For those on the path of self-development and growth, these can be access points to discovering the old wounds that are ready to heal. One of my favorite questions to ask both myself and my clients is: “What kinds of people or situations trigger you?” The answers reveal a treasure trove of painful thoughts to dissolve.
Earlier this month, I attended David Elliott’s level 4 breathwork meditation healing training in Joshua Tree, California. Whatever we’re working through personally will manifest itself in naturally sitting opposite of whoever is working through a similar life lesson. I’ve seen it happen hundreds of times and the magic about this is too statistically relevant to be coincidence. Because of this, David partners those who sit opposite of each other in a circle.

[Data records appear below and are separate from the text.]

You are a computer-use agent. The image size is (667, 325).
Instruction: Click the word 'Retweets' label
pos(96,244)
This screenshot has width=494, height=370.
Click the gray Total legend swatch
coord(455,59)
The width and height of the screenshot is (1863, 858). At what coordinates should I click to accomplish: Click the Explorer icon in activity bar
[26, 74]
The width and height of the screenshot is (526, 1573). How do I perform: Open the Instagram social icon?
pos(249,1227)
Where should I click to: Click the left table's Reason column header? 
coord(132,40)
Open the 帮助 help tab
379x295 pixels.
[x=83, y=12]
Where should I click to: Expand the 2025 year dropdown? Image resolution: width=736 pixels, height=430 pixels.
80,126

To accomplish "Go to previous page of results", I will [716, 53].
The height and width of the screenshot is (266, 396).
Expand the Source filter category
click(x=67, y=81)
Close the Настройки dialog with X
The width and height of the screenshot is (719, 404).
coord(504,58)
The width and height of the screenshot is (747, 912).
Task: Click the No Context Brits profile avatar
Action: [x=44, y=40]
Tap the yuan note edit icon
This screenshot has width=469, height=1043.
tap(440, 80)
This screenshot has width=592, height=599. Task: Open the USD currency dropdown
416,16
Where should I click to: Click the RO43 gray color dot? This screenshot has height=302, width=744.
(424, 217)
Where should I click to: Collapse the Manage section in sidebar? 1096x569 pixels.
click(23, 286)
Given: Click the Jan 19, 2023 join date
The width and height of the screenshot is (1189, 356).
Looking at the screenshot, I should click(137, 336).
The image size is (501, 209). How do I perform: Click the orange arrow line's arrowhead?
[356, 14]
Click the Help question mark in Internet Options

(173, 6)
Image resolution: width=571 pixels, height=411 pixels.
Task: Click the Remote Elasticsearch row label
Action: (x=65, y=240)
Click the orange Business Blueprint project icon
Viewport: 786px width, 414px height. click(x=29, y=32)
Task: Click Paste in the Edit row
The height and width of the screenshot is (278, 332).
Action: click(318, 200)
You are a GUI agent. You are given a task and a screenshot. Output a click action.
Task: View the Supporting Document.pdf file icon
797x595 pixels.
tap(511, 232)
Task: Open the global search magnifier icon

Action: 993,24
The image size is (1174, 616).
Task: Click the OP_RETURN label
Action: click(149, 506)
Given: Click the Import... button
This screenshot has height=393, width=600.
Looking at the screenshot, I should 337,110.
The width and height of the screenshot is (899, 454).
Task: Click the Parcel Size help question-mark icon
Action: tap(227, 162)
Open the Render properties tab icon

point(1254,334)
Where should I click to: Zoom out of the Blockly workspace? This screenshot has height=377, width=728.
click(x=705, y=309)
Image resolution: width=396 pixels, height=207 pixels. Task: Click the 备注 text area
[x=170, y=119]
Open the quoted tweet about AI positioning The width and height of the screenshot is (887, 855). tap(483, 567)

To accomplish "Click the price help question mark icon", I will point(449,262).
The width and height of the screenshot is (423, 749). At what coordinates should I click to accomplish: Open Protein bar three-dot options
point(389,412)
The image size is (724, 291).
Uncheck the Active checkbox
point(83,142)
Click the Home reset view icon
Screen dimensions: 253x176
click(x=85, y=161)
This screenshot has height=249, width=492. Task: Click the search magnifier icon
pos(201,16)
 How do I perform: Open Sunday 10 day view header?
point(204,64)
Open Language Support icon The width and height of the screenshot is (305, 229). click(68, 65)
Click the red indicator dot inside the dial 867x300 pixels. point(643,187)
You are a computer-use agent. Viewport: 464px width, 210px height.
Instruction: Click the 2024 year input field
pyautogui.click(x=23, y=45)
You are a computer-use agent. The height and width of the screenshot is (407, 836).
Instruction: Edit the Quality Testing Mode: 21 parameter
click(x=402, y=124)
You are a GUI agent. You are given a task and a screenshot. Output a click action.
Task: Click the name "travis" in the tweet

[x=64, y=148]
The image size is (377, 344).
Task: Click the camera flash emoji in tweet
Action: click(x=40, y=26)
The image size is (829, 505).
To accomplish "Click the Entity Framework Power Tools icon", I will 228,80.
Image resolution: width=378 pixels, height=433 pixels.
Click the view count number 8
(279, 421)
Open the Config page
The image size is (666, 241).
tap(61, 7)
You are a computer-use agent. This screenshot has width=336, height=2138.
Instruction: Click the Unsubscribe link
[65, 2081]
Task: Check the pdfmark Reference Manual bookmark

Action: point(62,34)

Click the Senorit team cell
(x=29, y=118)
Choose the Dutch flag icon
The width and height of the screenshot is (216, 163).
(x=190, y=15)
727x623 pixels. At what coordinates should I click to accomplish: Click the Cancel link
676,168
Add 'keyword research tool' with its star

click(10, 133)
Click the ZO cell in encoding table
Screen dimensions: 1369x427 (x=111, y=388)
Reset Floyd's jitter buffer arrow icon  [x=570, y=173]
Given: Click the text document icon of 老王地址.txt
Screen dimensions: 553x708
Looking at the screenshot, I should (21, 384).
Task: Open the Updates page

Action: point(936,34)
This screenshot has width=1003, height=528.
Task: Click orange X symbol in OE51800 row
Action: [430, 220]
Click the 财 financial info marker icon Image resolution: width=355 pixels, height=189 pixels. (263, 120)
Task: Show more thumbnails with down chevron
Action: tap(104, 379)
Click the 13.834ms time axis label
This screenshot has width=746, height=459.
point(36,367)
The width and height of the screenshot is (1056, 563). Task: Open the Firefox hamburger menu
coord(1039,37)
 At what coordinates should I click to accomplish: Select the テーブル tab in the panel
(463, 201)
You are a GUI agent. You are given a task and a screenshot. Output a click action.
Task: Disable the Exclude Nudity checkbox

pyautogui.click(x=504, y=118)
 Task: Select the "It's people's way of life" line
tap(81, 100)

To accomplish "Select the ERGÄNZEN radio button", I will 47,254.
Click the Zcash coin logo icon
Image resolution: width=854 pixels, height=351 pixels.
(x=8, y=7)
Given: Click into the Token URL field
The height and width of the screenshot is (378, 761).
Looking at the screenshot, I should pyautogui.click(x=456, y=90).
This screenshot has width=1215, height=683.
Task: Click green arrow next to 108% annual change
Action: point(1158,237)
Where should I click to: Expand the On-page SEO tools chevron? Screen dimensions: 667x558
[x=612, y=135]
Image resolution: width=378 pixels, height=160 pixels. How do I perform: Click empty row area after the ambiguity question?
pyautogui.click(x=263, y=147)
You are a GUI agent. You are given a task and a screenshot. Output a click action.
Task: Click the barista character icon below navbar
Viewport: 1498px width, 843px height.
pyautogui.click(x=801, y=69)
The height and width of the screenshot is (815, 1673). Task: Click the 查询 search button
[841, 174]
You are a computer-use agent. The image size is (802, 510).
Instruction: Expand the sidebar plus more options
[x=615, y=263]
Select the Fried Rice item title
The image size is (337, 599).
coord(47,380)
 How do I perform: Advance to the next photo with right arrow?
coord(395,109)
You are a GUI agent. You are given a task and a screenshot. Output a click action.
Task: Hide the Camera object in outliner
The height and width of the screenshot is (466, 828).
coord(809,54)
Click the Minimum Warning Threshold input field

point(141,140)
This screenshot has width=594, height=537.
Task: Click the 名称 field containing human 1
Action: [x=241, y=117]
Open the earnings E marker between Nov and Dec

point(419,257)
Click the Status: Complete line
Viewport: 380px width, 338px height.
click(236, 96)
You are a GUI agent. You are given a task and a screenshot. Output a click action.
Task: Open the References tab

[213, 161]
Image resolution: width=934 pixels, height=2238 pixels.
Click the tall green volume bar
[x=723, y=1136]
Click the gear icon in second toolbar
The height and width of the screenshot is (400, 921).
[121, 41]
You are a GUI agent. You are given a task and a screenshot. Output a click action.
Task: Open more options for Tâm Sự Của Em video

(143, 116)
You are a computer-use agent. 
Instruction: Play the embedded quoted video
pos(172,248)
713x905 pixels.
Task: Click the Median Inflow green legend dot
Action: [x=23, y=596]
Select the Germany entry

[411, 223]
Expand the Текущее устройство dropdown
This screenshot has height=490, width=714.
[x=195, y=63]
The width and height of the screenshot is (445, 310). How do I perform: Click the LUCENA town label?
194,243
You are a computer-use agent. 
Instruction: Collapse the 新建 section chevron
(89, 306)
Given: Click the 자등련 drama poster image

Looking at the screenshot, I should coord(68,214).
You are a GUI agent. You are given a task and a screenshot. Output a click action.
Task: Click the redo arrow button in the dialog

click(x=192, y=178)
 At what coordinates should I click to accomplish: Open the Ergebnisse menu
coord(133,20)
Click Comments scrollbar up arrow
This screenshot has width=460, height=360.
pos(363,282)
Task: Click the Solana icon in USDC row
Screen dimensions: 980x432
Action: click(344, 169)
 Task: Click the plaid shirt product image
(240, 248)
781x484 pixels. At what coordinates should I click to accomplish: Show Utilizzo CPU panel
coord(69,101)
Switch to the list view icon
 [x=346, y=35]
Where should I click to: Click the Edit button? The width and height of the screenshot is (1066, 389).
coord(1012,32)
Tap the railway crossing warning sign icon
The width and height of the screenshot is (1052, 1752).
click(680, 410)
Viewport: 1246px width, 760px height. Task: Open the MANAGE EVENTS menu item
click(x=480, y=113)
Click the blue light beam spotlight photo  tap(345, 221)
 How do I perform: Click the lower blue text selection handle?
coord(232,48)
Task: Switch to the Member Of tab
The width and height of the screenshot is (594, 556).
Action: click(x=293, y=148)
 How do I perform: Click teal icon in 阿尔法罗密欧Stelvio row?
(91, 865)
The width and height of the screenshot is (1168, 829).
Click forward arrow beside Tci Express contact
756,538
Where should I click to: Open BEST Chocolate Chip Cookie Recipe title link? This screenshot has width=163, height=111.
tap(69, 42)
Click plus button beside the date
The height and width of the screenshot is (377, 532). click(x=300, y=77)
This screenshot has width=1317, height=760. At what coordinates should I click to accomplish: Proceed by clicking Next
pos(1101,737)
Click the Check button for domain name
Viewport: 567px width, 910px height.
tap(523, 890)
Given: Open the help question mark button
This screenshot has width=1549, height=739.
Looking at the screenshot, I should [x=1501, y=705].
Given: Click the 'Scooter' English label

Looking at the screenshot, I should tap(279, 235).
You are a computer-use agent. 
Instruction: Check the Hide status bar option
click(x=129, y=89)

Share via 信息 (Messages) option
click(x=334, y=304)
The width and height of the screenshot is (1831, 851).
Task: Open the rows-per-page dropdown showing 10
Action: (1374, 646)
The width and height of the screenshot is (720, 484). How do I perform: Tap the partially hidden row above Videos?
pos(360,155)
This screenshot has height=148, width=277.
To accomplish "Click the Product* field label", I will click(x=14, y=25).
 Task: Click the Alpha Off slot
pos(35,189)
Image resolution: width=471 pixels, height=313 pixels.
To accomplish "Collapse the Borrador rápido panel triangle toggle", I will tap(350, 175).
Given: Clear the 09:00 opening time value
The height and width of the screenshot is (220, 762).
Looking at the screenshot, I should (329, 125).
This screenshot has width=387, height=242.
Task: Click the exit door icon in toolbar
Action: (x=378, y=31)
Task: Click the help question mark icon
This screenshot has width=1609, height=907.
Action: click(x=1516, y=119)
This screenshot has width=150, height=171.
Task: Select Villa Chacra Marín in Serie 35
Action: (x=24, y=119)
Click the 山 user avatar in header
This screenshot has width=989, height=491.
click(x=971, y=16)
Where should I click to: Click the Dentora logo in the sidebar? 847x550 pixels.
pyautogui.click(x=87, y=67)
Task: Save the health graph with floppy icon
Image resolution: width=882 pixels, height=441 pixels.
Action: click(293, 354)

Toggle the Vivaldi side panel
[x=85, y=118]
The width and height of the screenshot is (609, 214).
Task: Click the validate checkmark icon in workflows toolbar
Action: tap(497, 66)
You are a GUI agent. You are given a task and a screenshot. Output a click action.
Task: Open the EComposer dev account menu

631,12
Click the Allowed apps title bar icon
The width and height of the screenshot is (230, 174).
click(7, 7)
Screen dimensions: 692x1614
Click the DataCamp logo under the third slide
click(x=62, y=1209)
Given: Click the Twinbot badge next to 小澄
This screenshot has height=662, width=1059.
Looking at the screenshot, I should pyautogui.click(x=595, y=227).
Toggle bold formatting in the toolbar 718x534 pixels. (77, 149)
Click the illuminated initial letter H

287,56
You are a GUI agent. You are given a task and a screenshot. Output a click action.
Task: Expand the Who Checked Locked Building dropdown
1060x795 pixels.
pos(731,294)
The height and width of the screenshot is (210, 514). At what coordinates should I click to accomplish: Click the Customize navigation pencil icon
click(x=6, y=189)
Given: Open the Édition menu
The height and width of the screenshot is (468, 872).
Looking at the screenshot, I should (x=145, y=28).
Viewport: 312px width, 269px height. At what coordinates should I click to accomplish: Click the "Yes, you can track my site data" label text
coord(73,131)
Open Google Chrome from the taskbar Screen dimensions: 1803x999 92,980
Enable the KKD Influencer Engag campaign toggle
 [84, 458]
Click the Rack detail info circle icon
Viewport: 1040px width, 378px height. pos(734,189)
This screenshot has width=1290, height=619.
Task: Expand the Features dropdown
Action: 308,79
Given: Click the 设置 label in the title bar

My partner on the first day irritated me. I judged her as overly critical, incessantly complaining, lacking in boundaries and equal exchange with loved ones (my interpretation of what she shared), and a know-it-all who was very stuck in her masculine energy and left-brain logic. I was annoyed that I had to work with someone who was clearly not on the same page and had nothing in common with.
Or did I?
Feeling into my body’s tension response, I asked myself, “What is she showing me that I don’t want to see in myself?”
Let’s see…The fact that I was judging someone within the first thirty minutes of meeting them and complaining to myself that I had to work with her for the day was a good start at recognizing myself.
I then reflected on the phone call I had during my drive out to Joshua Tree. I had discussed and investigated into the root of my digestive issues with a coach peer who focuses on Mind-Body Connection tools. What we deduced was a deeper layer of ongoing work on my boundaries and communicating about, as well as enforcing, equal exchange with friends and family. (Karmically speaking, I’ve been “working” on this for seven lifetimes. Not surprisingly, it has quite a few sticky layers.)
Although I may train in tools like Breathwork to utilize with clients, the trainings themselves always results in my own healing. It’s a beautiful bonus and probably why I’ll be a perpetual student of the healing arts.
Therefore, the two intentions I set out to heal through Breathwork that weekend were to: (1) Release my blocks to identifying, communicating and maintaining boundaries with loved ones and replace that with equal exchange, and (2) Continue healing my relationship with the masculine (a theme that arose over the past year).
Yes, she would be my mirror. Thank you, Spirit, for this teacher.
Coming at the interaction and engagement from this perspective allowed me to own my stuff. Was it comfortable? Of course not. Could I accept and lean into that? Yes, because I’ve done enough work on myself to know that the end result is so much more freeing than the alternative.
Byron Katie says, “Would you rather be right or free? Do you want to be right more than you want to know the truth?...Do The Work for the love of freedom, for the love of truth.”
I invite you, dear reader, to take a look at the people and situations that annoy, irritate or anger you. What in that is shining a light on the uncomfortable, dark places within you? It’s in these spaces we can give ourselves some freedom.